* BEGIN Material provided *

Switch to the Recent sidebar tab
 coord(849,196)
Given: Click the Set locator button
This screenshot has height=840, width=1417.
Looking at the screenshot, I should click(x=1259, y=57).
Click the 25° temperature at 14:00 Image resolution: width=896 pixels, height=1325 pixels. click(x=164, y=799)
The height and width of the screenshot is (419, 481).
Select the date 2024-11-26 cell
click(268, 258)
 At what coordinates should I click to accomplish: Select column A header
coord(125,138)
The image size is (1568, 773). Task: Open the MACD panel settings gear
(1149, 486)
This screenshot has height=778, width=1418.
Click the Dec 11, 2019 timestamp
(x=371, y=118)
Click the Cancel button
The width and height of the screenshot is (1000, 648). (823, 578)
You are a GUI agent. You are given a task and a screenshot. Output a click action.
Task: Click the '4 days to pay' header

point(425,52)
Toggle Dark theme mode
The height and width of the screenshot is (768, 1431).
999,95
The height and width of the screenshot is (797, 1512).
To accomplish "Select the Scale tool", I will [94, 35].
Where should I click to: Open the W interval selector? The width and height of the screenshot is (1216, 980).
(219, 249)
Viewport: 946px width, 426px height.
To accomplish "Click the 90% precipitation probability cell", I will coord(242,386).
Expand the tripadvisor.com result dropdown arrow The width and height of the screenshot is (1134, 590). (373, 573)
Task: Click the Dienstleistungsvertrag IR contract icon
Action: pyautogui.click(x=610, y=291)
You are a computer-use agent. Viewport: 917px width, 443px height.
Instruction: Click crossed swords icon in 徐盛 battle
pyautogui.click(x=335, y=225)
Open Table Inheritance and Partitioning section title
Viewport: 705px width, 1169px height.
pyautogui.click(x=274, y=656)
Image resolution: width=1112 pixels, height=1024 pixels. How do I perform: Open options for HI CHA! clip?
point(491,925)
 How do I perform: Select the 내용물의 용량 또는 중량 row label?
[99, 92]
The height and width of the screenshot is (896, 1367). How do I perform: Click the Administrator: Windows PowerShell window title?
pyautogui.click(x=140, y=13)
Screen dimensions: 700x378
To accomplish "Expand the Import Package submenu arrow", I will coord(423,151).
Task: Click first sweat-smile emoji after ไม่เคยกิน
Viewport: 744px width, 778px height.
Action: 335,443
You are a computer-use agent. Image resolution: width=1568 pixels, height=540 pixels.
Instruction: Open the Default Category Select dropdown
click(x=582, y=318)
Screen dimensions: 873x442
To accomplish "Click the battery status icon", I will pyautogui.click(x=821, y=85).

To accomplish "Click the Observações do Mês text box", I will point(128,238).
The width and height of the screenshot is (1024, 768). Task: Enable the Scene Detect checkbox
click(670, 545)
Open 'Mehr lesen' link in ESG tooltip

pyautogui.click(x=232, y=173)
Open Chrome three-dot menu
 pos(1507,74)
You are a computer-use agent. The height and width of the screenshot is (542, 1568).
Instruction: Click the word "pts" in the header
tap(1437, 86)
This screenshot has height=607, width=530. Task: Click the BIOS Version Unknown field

* END Material provided *

_Exercise aim_. Pull every line from the records above that contains the string "pixels", and copy each of those lines in full.

_Right answer_.
Click the 25° temperature at 14:00 Image resolution: width=896 pixels, height=1325 pixels. click(x=164, y=799)
Image resolution: width=1112 pixels, height=1024 pixels. How do I perform: Open options for HI CHA! clip?
You are a computer-use agent. Image resolution: width=1568 pixels, height=540 pixels.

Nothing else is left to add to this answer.